Required actions:
[A] Answer these from the text about Beckwith's channels and migraine advocacy:
(i) What title did the 2019 video that made her channel more prominent carry?
(ii) With whom did Beckwith partner in 2021 to raise awareness about migraines?
(iii) How many YouTube subscribers did Footless Jo have as of May 2024?
[B] Write what comes next in the text about Beckwith's YouTube channels and migraine advocacy, picking up after its final sentence.

Document section:
Beckwith began her YouTube channel, Footless Jo, during her recovery from amputation in 2018. In 2019, the channel became more prominent following a video she released titled, "How I Said Goodbye to My Ankle". That video went viral and garnered over 8 million views. Footless Jo focuses on amputation, disability, and mental health. Beckwith's second channel, Trauma Talk, which she stopped posting to in 2021, explored living in the aftermath of trauma.

In 2021, Beckwith partnered with Shades for Migraine in a media campaign to raise awareness about migraines. She has said her migraines, which began in her 20s, are more debilitating and difficult than being an amputee. Beckwith appeared in a 2024 commercial for the migraine medication Nurtec ODT, which also featured Lady Gaga.

As of May 2024, Footless Jo had 1.01 million YouTube subscribers. As of August 2021, Beckwith also had 118,000 followers on Instagram and 744,200 followers on TikTok.

(Source data)
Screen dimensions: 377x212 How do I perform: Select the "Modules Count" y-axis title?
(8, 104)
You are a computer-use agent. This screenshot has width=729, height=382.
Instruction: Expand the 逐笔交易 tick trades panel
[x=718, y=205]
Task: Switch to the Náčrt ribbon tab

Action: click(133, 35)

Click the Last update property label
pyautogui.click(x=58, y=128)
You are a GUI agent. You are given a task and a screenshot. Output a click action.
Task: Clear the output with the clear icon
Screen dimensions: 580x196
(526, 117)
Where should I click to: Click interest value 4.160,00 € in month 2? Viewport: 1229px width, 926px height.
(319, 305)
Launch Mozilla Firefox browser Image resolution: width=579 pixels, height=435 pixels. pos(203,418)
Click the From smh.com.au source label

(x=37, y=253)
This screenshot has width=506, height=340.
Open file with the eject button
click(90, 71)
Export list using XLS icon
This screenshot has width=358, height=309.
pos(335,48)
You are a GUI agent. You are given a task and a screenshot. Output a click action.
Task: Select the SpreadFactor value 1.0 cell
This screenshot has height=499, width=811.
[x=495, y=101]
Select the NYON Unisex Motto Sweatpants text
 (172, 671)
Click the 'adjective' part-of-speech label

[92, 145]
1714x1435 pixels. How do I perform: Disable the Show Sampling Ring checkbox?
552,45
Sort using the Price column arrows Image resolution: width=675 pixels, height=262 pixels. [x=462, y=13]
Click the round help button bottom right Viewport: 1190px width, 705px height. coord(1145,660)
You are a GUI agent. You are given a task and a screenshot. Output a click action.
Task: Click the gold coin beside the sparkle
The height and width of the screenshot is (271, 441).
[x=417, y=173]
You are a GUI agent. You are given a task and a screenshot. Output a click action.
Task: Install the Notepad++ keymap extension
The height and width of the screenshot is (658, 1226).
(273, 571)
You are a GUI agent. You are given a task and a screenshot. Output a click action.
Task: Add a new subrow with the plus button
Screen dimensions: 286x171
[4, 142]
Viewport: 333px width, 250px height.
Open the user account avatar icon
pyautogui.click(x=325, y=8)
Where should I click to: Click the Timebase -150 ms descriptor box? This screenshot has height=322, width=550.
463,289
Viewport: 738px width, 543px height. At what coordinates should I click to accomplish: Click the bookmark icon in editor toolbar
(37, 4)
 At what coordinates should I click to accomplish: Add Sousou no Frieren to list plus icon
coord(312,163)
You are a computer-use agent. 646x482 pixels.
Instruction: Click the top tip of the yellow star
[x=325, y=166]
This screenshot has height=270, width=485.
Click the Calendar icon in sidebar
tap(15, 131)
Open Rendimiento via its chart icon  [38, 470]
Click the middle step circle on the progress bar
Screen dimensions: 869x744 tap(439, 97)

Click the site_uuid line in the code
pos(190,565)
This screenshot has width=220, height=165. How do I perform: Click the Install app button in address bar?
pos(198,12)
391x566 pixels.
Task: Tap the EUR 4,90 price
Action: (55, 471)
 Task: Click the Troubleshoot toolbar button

Written answers:
[A]
(i) "How I Said Goodbye to My Ankle"
(ii) Shades for Migraine
(iii) 1.01 million

[B]
== Personal life ==
Beckwith lives in Colorado. In 2018, at age 27, Beckwith began considering amputation after being told that an ankle replacement, the other treatment option, would only delay amputation for another 1.5–5 years. She underwent a below-knee amputation on October 11, 2018, at the University of Colorado Hospital in Denver.

On August 27, 2015, Beckwith married Brian Thomas. The two divorced in 2022.

Beckwith is a stroke survivor. She experienced a cerebellar occipital stroke on January 28, 2024, while practicing jiu-jitsu.

Beckwith spent several years as a follower of Charismatic Christianity and was a devout conservative Christian until early adulthood. She has since used her online platform to criticize the movement's faith-healing doctrine and no longer subscribes to this belief or belongs to a specific religious denomination.